*The problem*. Write out every line below that contains "logo".

*** Block opens ***

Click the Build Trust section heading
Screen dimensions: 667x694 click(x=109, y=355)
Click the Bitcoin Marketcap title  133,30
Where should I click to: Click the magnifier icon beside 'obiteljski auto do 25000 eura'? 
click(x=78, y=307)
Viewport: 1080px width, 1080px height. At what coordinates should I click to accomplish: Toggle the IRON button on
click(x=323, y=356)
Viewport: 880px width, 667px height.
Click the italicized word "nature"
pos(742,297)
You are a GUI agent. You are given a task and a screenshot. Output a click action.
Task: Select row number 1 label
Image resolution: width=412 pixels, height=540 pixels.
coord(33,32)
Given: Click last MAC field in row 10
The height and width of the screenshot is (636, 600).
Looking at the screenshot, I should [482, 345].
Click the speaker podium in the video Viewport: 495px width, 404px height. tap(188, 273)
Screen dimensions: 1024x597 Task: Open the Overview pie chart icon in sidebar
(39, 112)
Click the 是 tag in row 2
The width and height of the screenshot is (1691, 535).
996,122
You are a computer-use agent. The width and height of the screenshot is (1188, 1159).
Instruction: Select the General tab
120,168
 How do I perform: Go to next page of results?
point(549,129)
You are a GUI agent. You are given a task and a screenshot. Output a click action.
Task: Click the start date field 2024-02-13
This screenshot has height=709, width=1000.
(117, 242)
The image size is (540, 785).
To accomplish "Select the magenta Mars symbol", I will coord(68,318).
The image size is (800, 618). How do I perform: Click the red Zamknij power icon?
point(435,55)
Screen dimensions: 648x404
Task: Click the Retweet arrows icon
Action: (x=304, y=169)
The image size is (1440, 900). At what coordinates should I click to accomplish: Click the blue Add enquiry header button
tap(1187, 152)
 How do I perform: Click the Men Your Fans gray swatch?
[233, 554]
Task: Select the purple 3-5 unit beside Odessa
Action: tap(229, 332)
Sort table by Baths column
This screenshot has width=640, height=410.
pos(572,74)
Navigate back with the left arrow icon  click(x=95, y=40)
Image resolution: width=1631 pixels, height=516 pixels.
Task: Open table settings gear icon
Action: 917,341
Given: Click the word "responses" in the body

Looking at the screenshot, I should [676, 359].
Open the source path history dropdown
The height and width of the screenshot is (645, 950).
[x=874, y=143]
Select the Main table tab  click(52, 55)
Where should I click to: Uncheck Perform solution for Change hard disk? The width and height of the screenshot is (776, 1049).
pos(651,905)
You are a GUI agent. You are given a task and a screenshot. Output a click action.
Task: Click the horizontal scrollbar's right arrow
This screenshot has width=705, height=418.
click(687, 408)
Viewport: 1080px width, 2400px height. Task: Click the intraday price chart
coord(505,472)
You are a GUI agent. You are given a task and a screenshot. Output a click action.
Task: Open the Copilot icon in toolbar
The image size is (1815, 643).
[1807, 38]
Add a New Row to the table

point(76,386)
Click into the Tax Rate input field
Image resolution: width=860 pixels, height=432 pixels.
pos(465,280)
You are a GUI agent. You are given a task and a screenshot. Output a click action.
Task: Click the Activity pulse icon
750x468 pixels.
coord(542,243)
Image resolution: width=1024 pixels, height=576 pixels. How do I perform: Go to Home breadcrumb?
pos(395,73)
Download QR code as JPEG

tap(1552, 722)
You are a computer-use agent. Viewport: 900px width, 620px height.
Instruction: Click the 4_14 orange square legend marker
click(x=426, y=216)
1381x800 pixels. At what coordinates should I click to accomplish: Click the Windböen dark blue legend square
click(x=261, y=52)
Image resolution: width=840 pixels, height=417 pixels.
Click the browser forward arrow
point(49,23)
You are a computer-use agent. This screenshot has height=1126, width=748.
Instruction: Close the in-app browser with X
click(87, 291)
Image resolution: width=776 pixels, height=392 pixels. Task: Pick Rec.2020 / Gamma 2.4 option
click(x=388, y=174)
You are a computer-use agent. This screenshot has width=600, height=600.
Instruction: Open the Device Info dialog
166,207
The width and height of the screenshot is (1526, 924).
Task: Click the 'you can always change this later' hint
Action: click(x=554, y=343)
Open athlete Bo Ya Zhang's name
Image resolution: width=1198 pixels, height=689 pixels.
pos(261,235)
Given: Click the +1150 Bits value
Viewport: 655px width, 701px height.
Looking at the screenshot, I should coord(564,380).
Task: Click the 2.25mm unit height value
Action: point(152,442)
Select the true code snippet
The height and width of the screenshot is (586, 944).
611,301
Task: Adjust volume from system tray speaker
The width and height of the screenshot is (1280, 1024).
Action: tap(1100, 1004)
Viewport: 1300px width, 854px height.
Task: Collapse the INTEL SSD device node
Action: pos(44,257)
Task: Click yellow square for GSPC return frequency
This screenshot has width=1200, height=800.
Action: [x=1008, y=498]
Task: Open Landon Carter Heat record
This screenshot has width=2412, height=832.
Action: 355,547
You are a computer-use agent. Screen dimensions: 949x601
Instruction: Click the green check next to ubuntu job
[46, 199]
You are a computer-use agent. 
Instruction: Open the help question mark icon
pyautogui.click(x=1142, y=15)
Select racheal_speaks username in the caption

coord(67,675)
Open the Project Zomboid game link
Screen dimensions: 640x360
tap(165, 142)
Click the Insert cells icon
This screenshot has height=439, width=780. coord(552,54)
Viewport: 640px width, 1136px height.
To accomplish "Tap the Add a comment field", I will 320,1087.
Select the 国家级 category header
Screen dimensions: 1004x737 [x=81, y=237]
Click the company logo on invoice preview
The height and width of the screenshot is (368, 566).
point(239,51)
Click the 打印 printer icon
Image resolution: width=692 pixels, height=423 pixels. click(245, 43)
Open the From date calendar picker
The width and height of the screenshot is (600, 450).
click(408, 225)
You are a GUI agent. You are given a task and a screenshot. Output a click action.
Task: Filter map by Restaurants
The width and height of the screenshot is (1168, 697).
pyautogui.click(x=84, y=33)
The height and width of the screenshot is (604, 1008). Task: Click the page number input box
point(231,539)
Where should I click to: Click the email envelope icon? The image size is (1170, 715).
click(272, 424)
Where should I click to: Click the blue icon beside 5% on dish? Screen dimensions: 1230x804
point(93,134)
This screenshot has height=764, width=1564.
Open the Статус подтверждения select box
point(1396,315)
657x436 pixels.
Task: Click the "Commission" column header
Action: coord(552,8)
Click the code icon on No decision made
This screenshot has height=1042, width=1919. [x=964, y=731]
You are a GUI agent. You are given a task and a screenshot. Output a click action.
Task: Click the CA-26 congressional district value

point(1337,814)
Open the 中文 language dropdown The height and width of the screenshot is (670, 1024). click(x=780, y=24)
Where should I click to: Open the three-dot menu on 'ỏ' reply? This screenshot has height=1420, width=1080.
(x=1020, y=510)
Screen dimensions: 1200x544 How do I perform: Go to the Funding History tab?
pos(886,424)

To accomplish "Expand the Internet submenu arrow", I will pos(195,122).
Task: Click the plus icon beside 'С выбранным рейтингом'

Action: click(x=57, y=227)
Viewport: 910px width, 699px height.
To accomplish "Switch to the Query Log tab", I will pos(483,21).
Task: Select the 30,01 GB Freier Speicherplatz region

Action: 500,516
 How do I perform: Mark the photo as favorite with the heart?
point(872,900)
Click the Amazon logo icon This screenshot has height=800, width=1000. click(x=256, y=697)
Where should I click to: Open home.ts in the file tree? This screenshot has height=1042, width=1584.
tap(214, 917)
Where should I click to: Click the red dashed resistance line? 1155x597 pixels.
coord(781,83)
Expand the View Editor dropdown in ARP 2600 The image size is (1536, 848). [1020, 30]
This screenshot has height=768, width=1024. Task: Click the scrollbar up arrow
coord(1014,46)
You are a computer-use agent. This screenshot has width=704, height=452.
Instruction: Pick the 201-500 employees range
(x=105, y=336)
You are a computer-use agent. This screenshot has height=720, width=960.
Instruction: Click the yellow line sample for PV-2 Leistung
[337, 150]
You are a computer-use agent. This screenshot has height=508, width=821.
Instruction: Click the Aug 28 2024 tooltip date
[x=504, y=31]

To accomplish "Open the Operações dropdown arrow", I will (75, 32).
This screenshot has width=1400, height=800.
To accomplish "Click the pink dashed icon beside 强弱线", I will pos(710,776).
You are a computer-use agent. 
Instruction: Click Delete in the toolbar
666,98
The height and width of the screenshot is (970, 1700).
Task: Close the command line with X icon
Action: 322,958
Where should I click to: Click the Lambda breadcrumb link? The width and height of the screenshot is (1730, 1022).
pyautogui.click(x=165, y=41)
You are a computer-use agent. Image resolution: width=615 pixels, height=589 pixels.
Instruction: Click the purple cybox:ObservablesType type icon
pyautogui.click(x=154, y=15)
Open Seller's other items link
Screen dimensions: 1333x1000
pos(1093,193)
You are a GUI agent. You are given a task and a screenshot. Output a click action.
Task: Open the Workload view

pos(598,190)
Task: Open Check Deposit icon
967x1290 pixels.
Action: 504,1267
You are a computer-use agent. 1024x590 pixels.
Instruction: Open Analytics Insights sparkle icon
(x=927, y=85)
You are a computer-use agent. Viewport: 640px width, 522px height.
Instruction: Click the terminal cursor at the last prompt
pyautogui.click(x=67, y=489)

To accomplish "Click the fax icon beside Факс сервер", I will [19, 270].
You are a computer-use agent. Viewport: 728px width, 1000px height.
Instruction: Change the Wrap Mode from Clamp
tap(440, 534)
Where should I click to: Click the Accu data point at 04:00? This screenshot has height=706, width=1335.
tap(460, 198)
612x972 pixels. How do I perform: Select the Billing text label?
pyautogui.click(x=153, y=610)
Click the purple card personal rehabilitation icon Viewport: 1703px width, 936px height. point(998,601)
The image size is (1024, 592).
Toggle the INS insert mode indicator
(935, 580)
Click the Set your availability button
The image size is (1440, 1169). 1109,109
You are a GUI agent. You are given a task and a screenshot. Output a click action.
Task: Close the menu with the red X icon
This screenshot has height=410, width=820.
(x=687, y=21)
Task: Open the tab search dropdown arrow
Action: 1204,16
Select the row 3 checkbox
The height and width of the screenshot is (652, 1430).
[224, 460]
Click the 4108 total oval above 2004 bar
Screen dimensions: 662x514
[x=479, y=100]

*** Block closes ***

*Solution to the problem*.
Click the company logo on invoice preview
Click the Amazon logo icon This screenshot has height=800, width=1000. click(x=256, y=697)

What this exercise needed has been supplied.